==== Task material

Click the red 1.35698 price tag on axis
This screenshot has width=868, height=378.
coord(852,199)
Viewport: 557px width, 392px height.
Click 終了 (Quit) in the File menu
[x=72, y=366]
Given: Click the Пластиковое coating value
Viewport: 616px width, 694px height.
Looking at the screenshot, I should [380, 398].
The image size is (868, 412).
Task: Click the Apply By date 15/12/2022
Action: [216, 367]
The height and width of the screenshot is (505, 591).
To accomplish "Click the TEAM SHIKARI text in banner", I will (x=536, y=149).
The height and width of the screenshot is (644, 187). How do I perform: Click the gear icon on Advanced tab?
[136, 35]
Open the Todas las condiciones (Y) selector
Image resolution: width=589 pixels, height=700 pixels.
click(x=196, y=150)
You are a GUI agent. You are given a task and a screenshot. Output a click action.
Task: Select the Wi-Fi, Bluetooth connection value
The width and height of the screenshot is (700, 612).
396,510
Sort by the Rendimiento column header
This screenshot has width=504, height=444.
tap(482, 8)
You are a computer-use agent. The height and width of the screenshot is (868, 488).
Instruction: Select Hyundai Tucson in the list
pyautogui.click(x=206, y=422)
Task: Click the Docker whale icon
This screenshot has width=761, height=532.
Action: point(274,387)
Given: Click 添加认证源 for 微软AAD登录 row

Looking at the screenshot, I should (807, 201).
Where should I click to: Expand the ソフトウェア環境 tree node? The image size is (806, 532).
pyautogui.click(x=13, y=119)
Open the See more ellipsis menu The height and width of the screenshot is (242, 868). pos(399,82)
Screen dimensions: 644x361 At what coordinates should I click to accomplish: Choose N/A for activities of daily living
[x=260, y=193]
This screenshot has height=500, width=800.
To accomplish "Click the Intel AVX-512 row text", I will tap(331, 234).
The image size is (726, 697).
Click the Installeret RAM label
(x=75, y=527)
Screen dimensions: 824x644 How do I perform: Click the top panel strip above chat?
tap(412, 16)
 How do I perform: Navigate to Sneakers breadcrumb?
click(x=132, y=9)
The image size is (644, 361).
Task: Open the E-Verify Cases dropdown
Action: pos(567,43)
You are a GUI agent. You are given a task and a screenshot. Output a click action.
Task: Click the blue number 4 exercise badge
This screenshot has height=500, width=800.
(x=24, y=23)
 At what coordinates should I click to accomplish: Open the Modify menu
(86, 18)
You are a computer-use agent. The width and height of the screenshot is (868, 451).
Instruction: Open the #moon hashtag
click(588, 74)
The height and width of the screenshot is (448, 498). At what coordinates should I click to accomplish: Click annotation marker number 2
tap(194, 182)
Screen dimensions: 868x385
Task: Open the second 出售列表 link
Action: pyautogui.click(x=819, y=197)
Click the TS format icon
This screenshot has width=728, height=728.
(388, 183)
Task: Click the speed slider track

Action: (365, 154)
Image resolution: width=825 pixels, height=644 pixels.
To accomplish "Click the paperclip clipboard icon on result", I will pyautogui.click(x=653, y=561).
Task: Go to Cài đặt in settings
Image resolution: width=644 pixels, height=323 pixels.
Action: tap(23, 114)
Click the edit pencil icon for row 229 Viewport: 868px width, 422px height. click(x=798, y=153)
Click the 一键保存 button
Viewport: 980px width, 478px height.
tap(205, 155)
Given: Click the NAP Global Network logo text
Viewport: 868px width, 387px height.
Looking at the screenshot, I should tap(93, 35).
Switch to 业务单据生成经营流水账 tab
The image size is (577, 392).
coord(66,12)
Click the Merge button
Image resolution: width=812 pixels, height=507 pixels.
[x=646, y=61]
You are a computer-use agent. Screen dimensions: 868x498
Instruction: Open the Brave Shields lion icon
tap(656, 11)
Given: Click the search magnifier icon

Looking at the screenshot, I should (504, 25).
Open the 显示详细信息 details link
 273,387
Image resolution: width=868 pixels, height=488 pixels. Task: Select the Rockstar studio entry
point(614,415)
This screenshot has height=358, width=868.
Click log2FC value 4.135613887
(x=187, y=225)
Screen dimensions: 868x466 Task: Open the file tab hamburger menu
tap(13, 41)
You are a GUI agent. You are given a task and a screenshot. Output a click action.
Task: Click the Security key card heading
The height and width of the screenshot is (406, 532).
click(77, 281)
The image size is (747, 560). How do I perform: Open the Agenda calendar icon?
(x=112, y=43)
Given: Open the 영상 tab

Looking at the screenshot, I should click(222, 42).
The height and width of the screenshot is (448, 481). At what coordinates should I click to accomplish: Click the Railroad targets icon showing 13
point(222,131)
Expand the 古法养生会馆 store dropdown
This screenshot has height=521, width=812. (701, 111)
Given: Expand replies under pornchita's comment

========

* [Exercise instructions]: "computer" is the word to look for; copy every line of the data that has it.

* [Solved exercise]:
You are a computer-use agent. The height and width of the screenshot is (868, 488).
You are a computer-use agent. The width and height of the screenshot is (868, 451).
You are a computer-use agent. Screen dimensions: 868x498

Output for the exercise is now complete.